=== Section Start ===

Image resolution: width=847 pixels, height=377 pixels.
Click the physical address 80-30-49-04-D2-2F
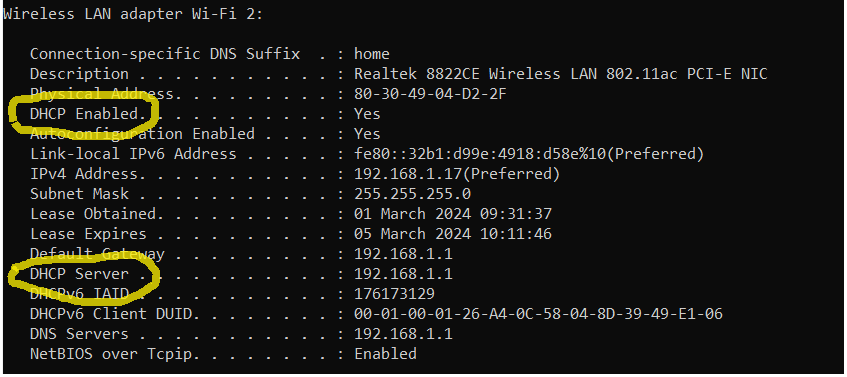pyautogui.click(x=430, y=94)

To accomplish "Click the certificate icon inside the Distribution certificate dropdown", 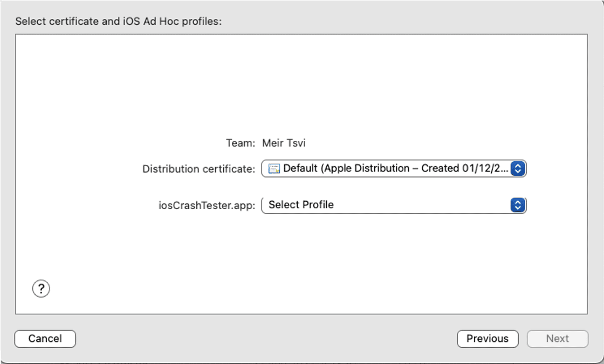I will coord(273,169).
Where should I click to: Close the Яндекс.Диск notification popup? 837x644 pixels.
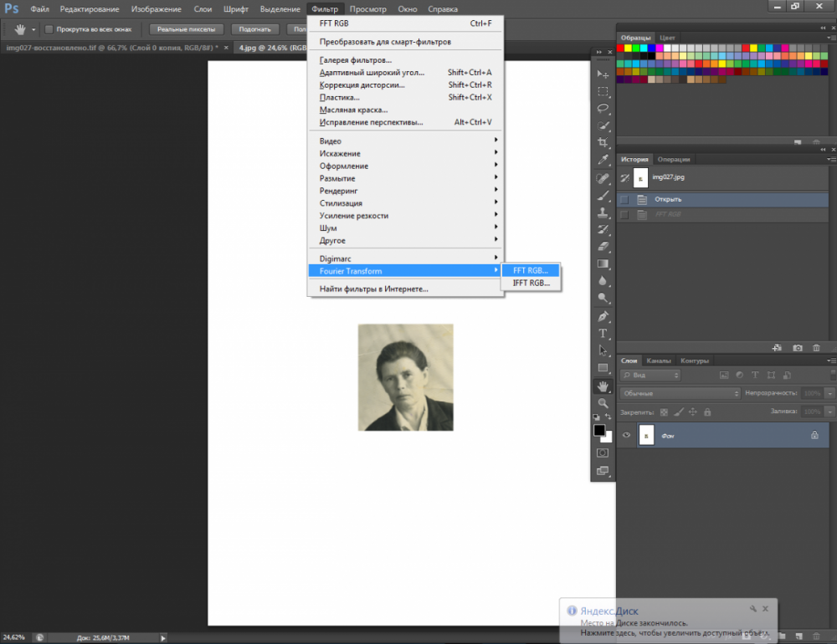coord(765,609)
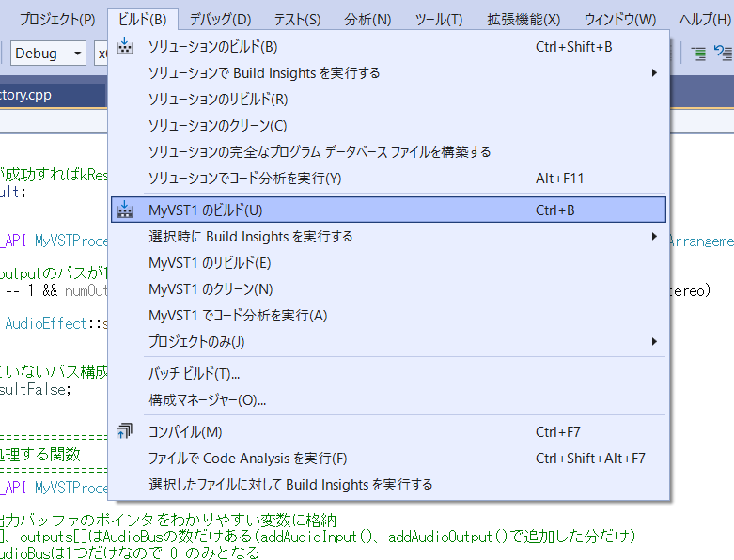Open 構成マネージャー
The width and height of the screenshot is (734, 560).
click(207, 400)
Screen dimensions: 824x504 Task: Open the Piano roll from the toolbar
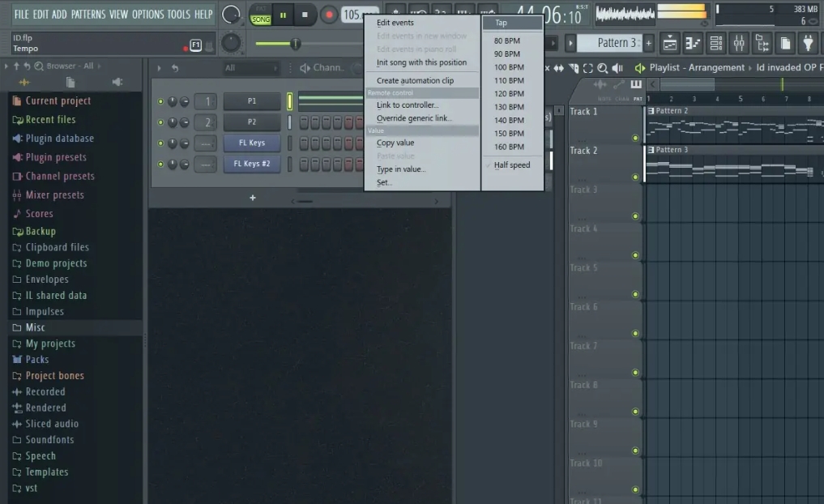click(694, 43)
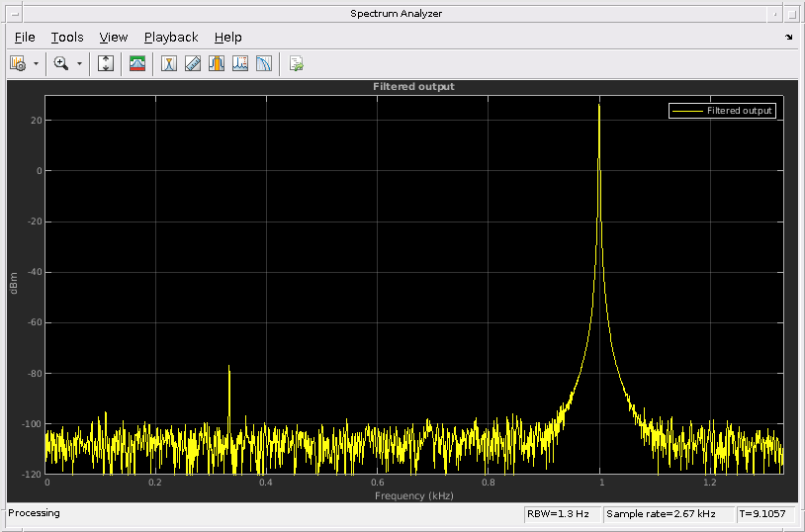The height and width of the screenshot is (532, 805).
Task: Open the CCDF Measurements tool
Action: point(264,63)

=== Section End ===

§ **PROBLEM DETAILS**
Copy out only the lines from the one containing "Screen dimensions: 824x504" to the end of the entries, unchanged. Drop the pictures.

§ **YOUR SOLUTION**
Screen dimensions: 824x504 Task: Open the Piano roll from the toolbar
click(694, 43)
The height and width of the screenshot is (532, 805).
Task: Open the CCDF Measurements tool
Action: point(264,63)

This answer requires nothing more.